Hi kaz. I couldn't do any test yesterday. But I still don't understand if it's correct to have a slack time greater than half a period in the DDR case.

I think the data valid window to sample the data should be less than half a period because if not I might be sampling data with the incorrect edge.

I will be simplifying the interface to analyze an SDR transfer case to see if and understand the results I get.

Thanks a lot.

I strongly believe it is possible for DDR slacks to be reported more than half period (UI) for either setup or hold and that is direct outcome of setting false paths between unrelated edges.

You should not think of DDR clock as equivalent to SDR at double rate clock in which case it is not possible. The DDR will have two registers to de-interleave data and so changes are ignored by one edge or the other.

Regarding same edge Vs opposite edge latching, you are free to try either and see which one passes.
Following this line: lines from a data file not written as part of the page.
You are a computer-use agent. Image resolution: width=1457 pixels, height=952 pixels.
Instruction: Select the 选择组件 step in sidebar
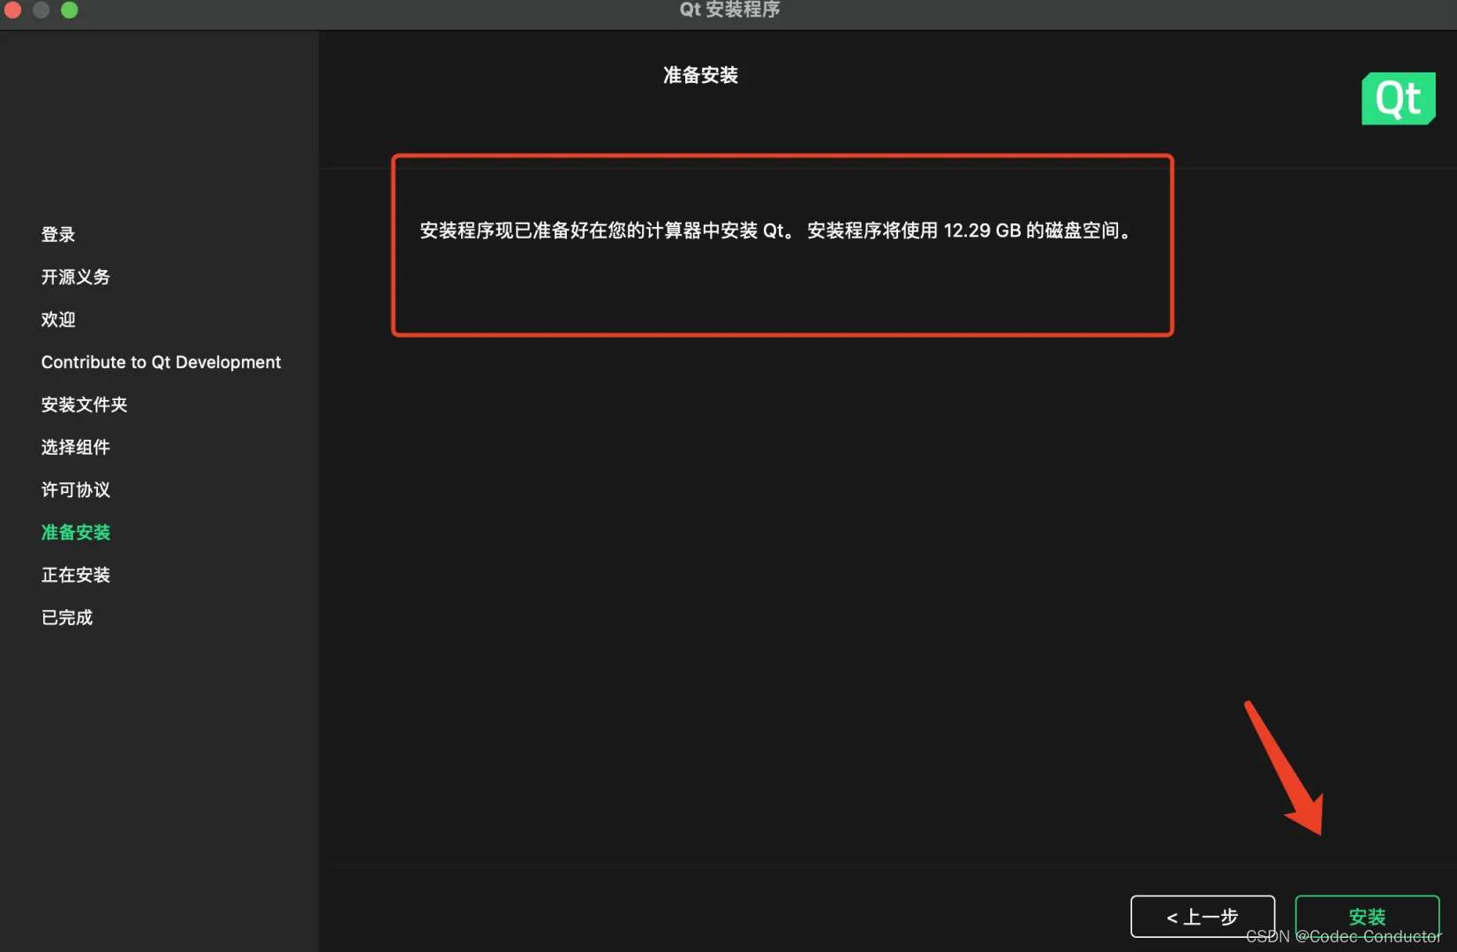point(75,447)
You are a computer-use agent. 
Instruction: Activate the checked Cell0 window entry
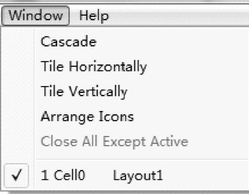point(63,176)
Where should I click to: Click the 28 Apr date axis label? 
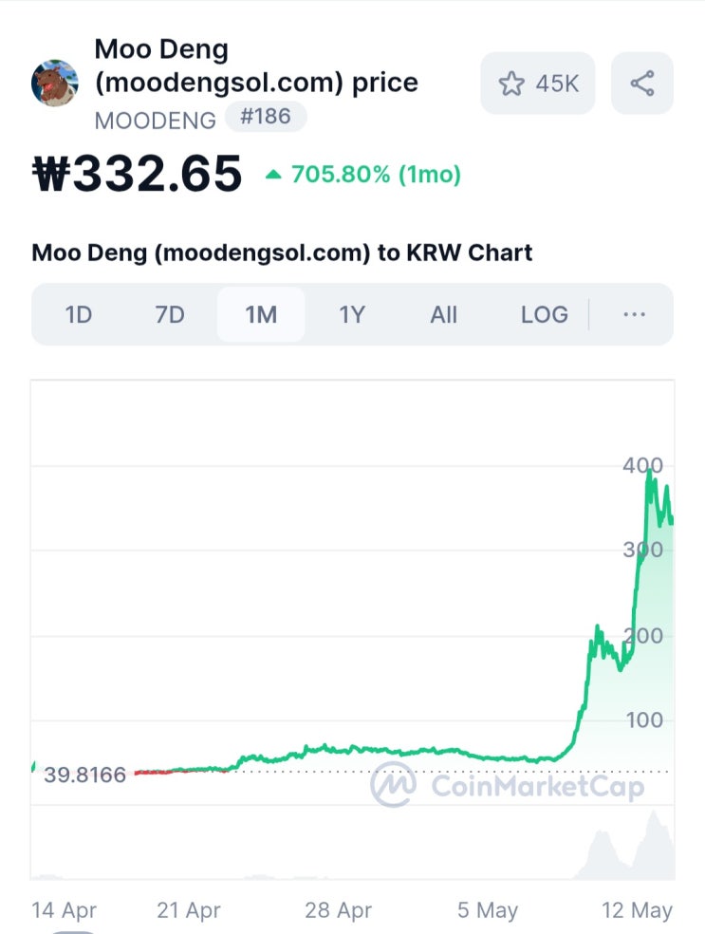point(338,910)
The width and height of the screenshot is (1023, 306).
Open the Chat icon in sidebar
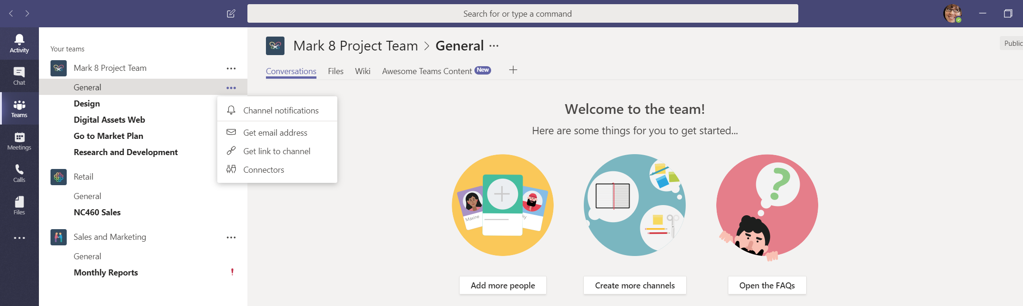click(19, 76)
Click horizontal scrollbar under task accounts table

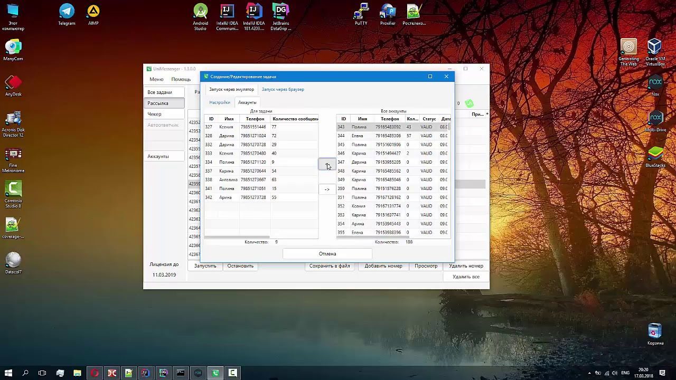tap(237, 237)
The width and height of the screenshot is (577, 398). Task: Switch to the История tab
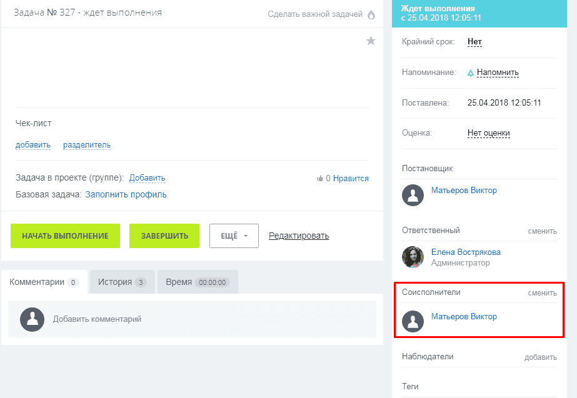click(122, 282)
Once you choose one case then your design must be aware of it. Remember a stream of Hdata => Ldata if sampled on same edge will retain the sequence and if you decide on opposite edge transfers then the sequence becomes Ldata => Hdata and as long as you interleave/deinterleave back correctly then it should work.

If you don't set false paths on irrelevant edges then slack must be less than UI and this is unrealistically too restrictive.

Hi Rysc, (and Hi to Everybody else)

thanks for writing the TimeQuest User Guide. It is a great help.

I have a question about the set_clock_groups:

1) What if I put clocks asynchronous which are synchronous to each other?

2) Are there clocks that come from different sources which should not put asynchronous?